The Trump site already appears to be violating licensing requirements.
Twitter users earlier this week reported that the operation seems to be based on an open-source social networking software called Mastodon.
Users have already found ways to create accounts, even though Trump’s platform is not officially launching until later this year. Screenshots show that the operation site is strikingly similar to Mastodon.
“Based on the screenshots I have seen, it absolutely is based on Mastodon,” Mastodon founder and lead developer Eugen Rochko told Vice’s Motherboard in an email.
The underlying code can be used by anyone — providing users comply with Mastodon’s licensing requirements, which doesn’t currently seem to be the case in Trump’s venture.
“Social networking, back in your hands,” touts Mastodon’s website. “Publish anything you want: links, pictures, text, video. All on a platform that is community-owned and ad-free,” it adds in operational tenets that seem far from the world of Trump businesses.

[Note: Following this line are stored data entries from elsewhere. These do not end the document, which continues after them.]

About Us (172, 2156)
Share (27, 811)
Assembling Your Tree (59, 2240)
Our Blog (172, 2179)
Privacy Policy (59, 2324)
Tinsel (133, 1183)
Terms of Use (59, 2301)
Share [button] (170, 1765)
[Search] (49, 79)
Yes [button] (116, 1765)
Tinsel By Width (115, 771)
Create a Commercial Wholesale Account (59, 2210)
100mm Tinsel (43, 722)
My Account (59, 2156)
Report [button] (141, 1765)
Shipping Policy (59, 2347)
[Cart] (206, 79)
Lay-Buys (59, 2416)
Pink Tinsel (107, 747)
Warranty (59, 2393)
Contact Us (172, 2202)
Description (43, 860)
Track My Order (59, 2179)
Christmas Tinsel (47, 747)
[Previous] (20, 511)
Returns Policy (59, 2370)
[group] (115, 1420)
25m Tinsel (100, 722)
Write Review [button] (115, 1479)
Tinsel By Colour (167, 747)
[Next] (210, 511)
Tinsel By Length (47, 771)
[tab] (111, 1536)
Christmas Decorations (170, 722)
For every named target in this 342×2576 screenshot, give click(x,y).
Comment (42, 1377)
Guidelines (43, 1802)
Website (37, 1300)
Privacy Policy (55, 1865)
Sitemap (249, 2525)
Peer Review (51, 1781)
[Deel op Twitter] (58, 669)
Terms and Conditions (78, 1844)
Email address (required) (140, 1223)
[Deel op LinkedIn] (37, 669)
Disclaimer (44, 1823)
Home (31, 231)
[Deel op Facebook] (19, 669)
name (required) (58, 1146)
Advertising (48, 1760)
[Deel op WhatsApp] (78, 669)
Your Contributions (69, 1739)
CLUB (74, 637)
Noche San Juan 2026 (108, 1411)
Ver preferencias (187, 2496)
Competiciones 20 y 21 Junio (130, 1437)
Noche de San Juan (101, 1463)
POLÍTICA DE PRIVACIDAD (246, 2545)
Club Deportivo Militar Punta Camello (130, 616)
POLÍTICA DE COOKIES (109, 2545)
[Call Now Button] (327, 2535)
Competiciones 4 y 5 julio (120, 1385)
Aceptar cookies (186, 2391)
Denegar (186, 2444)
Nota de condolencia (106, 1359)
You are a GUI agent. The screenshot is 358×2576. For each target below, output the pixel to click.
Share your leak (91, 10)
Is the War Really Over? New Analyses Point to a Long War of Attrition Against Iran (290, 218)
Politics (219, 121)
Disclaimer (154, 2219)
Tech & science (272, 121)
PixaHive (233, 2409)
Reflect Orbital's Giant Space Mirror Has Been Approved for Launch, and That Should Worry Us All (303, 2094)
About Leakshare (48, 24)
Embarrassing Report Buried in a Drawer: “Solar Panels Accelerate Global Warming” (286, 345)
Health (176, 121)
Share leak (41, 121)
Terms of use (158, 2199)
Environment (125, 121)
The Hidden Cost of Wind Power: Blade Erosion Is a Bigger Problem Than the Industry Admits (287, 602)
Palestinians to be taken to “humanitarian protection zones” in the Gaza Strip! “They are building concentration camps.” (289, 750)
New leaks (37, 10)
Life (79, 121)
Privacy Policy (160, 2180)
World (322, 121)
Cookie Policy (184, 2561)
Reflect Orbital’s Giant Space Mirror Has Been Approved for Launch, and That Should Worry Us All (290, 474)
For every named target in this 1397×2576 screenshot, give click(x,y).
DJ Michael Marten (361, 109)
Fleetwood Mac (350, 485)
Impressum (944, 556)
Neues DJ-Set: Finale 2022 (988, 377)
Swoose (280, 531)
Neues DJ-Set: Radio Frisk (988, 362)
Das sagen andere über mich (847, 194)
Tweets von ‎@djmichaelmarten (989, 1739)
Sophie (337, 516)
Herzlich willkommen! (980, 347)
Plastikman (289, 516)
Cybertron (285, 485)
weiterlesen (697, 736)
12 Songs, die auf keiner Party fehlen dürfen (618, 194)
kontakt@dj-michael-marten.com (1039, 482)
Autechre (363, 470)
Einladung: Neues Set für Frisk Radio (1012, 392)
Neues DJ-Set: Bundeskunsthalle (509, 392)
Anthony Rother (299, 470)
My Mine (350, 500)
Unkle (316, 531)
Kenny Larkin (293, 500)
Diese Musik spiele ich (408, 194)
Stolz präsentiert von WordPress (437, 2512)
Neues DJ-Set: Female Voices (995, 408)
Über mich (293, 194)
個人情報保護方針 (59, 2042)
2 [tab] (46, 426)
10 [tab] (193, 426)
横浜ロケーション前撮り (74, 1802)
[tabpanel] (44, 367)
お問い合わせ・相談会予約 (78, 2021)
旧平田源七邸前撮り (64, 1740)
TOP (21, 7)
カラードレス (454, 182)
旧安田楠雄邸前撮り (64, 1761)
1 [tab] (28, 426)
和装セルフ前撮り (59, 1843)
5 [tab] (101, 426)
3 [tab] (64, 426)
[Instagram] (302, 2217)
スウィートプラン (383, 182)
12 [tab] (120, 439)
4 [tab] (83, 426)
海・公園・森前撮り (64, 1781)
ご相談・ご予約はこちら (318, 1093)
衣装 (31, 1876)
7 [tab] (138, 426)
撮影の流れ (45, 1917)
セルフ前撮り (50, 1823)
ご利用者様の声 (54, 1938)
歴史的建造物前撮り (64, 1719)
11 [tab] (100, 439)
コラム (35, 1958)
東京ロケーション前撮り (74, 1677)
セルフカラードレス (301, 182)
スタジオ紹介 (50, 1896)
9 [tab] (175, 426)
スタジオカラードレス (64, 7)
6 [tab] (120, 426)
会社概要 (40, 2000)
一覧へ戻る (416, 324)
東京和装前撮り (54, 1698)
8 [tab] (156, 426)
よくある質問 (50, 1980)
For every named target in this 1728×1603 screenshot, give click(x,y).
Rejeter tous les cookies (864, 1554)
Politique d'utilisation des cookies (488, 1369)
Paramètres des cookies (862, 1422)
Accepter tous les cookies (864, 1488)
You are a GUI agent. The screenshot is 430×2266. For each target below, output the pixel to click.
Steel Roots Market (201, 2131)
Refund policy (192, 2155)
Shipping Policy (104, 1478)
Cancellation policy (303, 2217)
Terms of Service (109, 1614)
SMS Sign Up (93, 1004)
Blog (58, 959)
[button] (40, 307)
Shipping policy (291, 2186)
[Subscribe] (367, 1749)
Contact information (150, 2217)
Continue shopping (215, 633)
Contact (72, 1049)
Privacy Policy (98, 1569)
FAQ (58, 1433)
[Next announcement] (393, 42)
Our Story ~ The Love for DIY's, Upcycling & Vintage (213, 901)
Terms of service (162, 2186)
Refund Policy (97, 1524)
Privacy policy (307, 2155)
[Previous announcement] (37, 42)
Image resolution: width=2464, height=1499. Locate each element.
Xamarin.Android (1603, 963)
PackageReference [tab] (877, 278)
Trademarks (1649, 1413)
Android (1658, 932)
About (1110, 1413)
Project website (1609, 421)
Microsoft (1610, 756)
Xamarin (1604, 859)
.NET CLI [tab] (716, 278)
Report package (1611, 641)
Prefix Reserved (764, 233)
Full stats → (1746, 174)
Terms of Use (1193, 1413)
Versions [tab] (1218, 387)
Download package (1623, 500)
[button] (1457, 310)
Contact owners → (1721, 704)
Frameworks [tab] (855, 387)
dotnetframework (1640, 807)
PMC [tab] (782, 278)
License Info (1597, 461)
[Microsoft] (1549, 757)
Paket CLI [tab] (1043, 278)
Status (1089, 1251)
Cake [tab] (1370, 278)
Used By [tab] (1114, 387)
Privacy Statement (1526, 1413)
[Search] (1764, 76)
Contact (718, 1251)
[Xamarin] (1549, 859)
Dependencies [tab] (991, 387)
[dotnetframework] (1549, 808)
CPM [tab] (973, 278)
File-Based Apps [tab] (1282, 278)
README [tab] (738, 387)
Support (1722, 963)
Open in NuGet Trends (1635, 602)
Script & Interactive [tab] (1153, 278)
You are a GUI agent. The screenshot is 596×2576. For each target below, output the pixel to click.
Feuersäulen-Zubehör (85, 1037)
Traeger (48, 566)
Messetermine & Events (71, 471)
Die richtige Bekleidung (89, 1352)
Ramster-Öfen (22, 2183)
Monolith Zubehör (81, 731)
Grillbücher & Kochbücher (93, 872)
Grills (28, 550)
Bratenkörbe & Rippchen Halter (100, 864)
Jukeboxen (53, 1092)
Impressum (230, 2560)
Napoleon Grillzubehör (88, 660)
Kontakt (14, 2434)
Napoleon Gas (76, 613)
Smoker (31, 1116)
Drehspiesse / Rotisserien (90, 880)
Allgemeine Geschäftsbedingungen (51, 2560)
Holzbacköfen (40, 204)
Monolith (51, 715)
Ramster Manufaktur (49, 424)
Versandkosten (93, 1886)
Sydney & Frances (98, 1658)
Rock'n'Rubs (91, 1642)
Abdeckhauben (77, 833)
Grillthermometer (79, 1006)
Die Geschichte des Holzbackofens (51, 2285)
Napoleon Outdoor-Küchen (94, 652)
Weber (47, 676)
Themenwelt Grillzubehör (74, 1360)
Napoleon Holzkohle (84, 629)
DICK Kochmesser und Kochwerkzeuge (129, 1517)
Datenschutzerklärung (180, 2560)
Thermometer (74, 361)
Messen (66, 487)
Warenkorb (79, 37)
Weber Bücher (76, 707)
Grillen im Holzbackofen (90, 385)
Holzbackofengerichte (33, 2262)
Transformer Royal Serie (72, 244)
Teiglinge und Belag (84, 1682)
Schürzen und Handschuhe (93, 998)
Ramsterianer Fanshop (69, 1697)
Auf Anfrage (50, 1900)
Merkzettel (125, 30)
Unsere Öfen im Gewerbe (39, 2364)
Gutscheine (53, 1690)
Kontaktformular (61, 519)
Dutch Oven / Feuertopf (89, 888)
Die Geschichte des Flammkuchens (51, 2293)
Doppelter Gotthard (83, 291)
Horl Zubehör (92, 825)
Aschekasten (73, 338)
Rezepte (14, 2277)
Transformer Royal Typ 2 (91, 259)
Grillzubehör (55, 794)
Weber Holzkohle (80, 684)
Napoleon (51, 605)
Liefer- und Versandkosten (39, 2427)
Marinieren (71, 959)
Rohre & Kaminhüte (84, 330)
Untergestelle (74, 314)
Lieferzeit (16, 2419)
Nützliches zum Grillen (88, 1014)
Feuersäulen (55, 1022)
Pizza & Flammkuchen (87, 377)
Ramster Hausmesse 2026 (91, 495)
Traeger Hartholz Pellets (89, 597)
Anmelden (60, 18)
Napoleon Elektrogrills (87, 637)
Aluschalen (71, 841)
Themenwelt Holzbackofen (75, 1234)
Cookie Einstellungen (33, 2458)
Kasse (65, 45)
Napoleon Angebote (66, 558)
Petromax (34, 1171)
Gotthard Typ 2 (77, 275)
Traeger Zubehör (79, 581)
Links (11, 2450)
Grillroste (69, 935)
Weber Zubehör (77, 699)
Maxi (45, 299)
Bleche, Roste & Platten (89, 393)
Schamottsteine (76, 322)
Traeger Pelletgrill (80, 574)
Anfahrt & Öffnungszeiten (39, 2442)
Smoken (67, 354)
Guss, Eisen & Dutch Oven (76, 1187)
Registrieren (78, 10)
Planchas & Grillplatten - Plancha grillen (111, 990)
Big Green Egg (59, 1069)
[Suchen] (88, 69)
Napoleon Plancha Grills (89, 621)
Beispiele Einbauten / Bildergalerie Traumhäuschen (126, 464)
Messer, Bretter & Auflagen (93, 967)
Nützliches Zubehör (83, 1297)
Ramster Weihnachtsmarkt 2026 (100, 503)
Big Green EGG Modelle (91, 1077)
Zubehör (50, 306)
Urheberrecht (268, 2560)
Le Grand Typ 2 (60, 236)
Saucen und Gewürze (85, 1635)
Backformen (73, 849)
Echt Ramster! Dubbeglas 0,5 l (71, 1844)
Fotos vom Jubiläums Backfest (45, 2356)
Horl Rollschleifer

The Trump network TruthSocial.com appears to have helped itself to Mastodon code while also violating its licensing requirements. “The main part of the license is making the source code and any modifications to it available to the public,” Rochko told Motherboard.
Those requirements are not listed online in Truth Social’s “Truth social terms of service.”
In fact, the terms indicate that “all source code” of Truth Social is proprietary. Calling the code proprietary “would be a problem, as that would indicate a license violation,” Rochko told Motherboard.
“I do intend to seek legal counsel on the situation,” Rochko told Talking Points Memo in an email Thursday, though he provided no specifics on legal action he may be considering.
“Compliance with our AGPL license is very important to me as that is the sole basis upon which I and other developers are willing to give away years of work for free,” Rochko noted.
The AGPL license mandates that software provided for free — like Mastodon — remain publicly available even after it has been modified.
Trump Media & Technology Group, the company behind Truth Social, did not immediately respond to a request for comment.
The Software Freedom Conservancy, an organization that enforces free and open-source software licenses, said the Trump venture has 30 days to comply with license requirements. Failure to do so will “automatically and permanently” terminate their rights and permissions, SFC representative Bradley Kuhn said in a statement.
Trump on Wednesday announced the launch of a media company and the social media platform to “stand up to the tyranny of Big Tech.” As for tyranny, users are banned from criticizing the site or those behind it, presumably including the former president.
Rochko told Motherboard: “If you want my personal opinion on Trump, I cannot stand the guy.”